Just yesterday, for instance, I read the following, from _JMB_; the comments in brackets are mine:

Proteins are merged into the same homologous family if they fulfil one of the following conditions: (i) evidence of significant sequence similarity [the classical criterion], (ii) evidence of significant structural similarity with a weaker sequence similarity [moving now into the "twilight zone," about which Doolittle sensibly worried, because of the possibility of convergence], or (iii) in the absence of any sequence similarity, evidence of significant structural similarity, combined with a functional similarity at a co-located active site [OK, anything could be homologous]. (Thornton et al. 1999, 335)

The authors go on to admit that "as with sequence analysis, there is a 'twilight zone' in structure comparisons, where it is uncertain whether two proteins have arisen through convergent or divergent evolution" (Thornton et al. 1999, 335), but they provide no criteria for distinguishing the two possibilities.

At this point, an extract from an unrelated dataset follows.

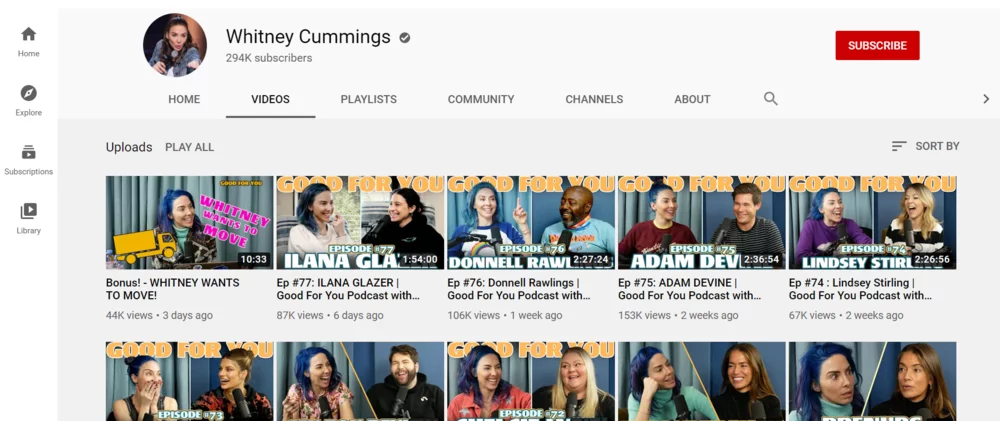Open the Sort By menu
1000x421 pixels.
925,146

What's plain as day is that Thornton et al. are driven by the theory of common descent in their thinking about molecular similarity. They note that homology judgments depend critically on one's method, and also that many sequences resist assignment to known protein families. Again, the comments in brackets are mine:

Attempts to cluster all proteins into families at the sequence level give results which are entirely dependent on the method used and the cut-off applied. [This is deeply unhealthy, the exact opposite of the method- independent robustness one would want.] Until recently, most used BLAST [an alignment algorithm] which is known to miss 90% of the relations in the PDB [Protein Data Bank] and all methods leave many sequences unclassified, which have been termed "singletons." (Thornton et al. 1999, 335)

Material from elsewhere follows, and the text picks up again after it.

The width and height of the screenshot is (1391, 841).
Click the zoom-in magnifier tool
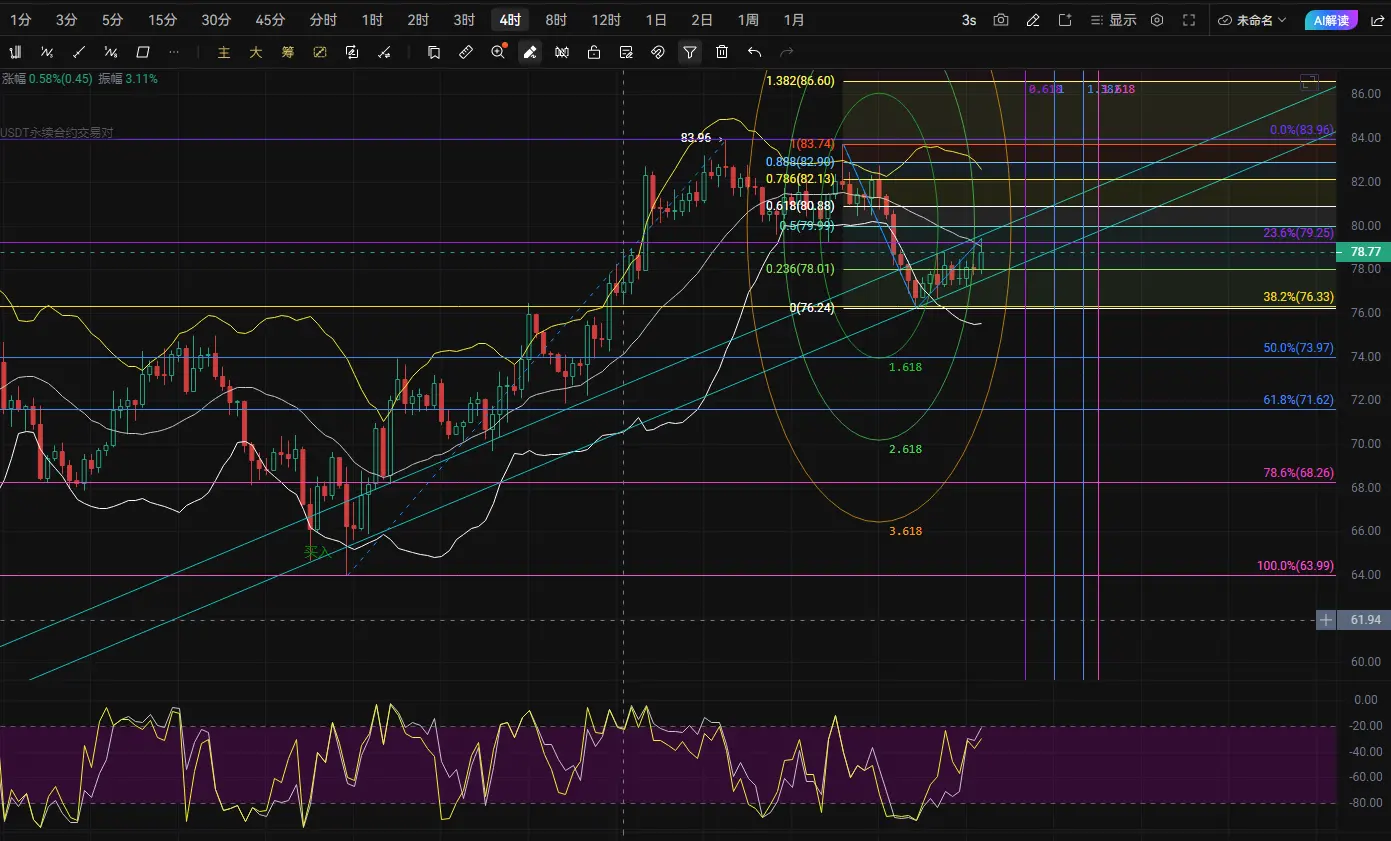[498, 52]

Now common descent moves center stage to influence the drama:

Are these really proteins which only occur in one species? This seems unlikely and probably represents our inability to recognize distant homologues. [Thornton et al. 1999, 335]

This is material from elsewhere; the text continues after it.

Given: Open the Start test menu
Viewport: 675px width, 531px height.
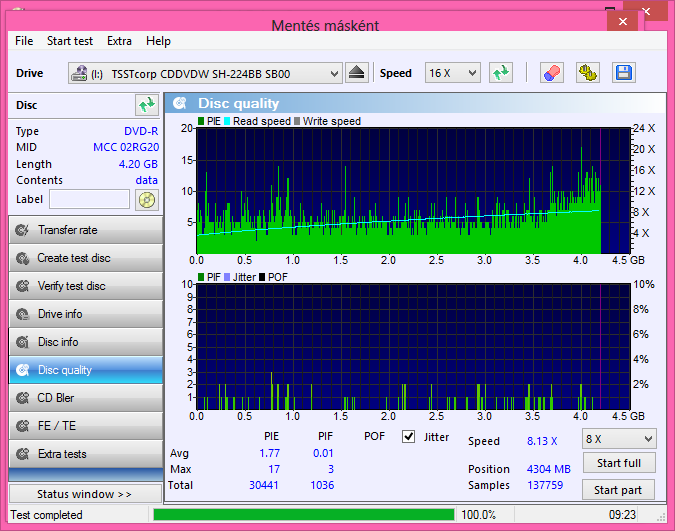Looking at the screenshot, I should 70,41.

Well, maybe not. Maybe singletons aren't homologues at all, and really do have a phylogenetically restricted distribution. But that genuine possibility sits uneasily with common descent. Thus, homology criteria must be stretched to the breaking point, or jettisoned altogether, to provide ancestry for anomalous proteins.

What makes all this troubling is the incredible shallowness of our knowledge about protein evolution -- i.e., the very real-time understanding we need about how protein sequences actually vary from generation to the next. One would think that homology criteria should be firmly grounded on experimentally-derived standards for what is possible in protein variation -- but, alas, the cart of evolutionary speculation has got so far ahead of the horse of experimental knowledge, that the horse has fallen asleep under a tree while the cart has rolled off by itself over the horizon.

Think I'm exaggerating? Here's how Thornton et al. end their paper (1999, 340):

At this stage, many questions remain unanswered. How many protein families exist? How did complex pathways evolve? How do proteins fold? How were the first structures formed, before conservation of structure became such a powerful constraint? In all possible sequence space, what fraction of sequences fold into a unique native structures [sic]? Were the basic set of structures evolved before the three kingdoms of life separated? Are new folds being made today?

Gee, why stop there? Here are some more questions:

-- How much sequence variation is possible before the functional conformation is lost?

-- Is it possible to arrive convergently at the same structure via a different sequence? (in which case any structural similarity would be positively misleading as to historical homology)

Thornton et al. don't know the answer to either of these questions, nor do they even seem aware (or only dimly) that the questions matter centrally to their enterprise of protein homology assessment.

When the basic concepts of any science grow as battered as "homology" has now become in evolutionary theory, it's time to clean house.

______________________________________________________ Ó 2010 Arthur V. Chadwick, Ph.D.